* [Exercise objective]:
The required output is the line with "Given: Focus the coin symbol input field" and each line that follows it to the end of the entries below, copied exactly and with nothing added.
Material for this exercise Start Marker
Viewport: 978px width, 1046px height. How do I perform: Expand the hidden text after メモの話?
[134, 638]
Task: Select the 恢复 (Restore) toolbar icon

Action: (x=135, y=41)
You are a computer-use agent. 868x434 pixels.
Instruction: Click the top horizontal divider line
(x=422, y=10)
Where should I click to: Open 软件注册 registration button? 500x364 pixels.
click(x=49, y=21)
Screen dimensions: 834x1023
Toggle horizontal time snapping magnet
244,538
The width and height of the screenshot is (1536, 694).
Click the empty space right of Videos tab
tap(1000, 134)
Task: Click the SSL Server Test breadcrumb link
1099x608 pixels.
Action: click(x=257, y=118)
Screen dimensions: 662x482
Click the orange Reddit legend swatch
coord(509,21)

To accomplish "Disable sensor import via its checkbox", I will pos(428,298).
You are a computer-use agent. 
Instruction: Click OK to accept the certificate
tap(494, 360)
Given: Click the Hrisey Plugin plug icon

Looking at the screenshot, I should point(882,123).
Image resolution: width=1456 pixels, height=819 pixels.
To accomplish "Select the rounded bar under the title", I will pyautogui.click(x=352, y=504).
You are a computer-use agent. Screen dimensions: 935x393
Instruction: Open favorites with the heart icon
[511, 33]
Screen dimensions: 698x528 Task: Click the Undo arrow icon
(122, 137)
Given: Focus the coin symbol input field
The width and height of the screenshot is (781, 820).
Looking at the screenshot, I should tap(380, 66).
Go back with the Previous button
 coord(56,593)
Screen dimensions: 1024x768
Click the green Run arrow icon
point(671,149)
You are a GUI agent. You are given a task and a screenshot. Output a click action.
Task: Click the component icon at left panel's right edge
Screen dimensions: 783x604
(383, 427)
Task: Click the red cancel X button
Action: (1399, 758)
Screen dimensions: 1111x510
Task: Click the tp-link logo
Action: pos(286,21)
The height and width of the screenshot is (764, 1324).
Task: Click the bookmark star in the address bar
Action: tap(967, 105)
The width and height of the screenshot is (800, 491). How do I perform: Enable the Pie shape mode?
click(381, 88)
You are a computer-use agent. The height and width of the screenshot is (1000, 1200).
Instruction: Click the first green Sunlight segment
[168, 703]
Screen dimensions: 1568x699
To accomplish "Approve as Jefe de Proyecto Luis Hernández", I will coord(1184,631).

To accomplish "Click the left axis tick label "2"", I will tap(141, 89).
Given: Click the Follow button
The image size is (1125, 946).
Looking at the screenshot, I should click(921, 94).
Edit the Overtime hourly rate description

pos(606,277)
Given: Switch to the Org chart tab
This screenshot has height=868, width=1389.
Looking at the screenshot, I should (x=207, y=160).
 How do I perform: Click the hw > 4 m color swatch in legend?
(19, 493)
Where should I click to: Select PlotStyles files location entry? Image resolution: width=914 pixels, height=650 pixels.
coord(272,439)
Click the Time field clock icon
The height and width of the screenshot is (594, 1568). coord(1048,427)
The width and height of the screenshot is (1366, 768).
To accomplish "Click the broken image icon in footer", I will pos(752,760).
Material for this exercise End Marker
* [Completed task]:
Given: Focus the coin symbol input field
The width and height of the screenshot is (781, 820).
Looking at the screenshot, I should tap(380, 66).
Go back with the Previous button
 coord(56,593)
Screen dimensions: 1024x768
Click the green Run arrow icon
point(671,149)
You are a GUI agent. You are given a task and a screenshot. Output a click action.
Task: Click the component icon at left panel's right edge
Screen dimensions: 783x604
(383, 427)
Task: Click the red cancel X button
Action: (1399, 758)
Screen dimensions: 1111x510
Task: Click the tp-link logo
Action: pos(286,21)
The height and width of the screenshot is (764, 1324).
Task: Click the bookmark star in the address bar
Action: tap(967, 105)
The width and height of the screenshot is (800, 491). How do I perform: Enable the Pie shape mode?
click(381, 88)
You are a computer-use agent. The height and width of the screenshot is (1000, 1200).
Instruction: Click the first green Sunlight segment
[168, 703]
Screen dimensions: 1568x699
To accomplish "Approve as Jefe de Proyecto Luis Hernández", I will coord(1184,631).

To accomplish "Click the left axis tick label "2"", I will tap(141, 89).
Given: Click the Follow button
The image size is (1125, 946).
Looking at the screenshot, I should click(921, 94).
Edit the Overtime hourly rate description

pos(606,277)
Given: Switch to the Org chart tab
This screenshot has height=868, width=1389.
Looking at the screenshot, I should (x=207, y=160).
 How do I perform: Click the hw > 4 m color swatch in legend?
(19, 493)
Where should I click to: Select PlotStyles files location entry? Image resolution: width=914 pixels, height=650 pixels.
coord(272,439)
Click the Time field clock icon
The height and width of the screenshot is (594, 1568). coord(1048,427)
The width and height of the screenshot is (1366, 768).
To accomplish "Click the broken image icon in footer", I will pos(752,760).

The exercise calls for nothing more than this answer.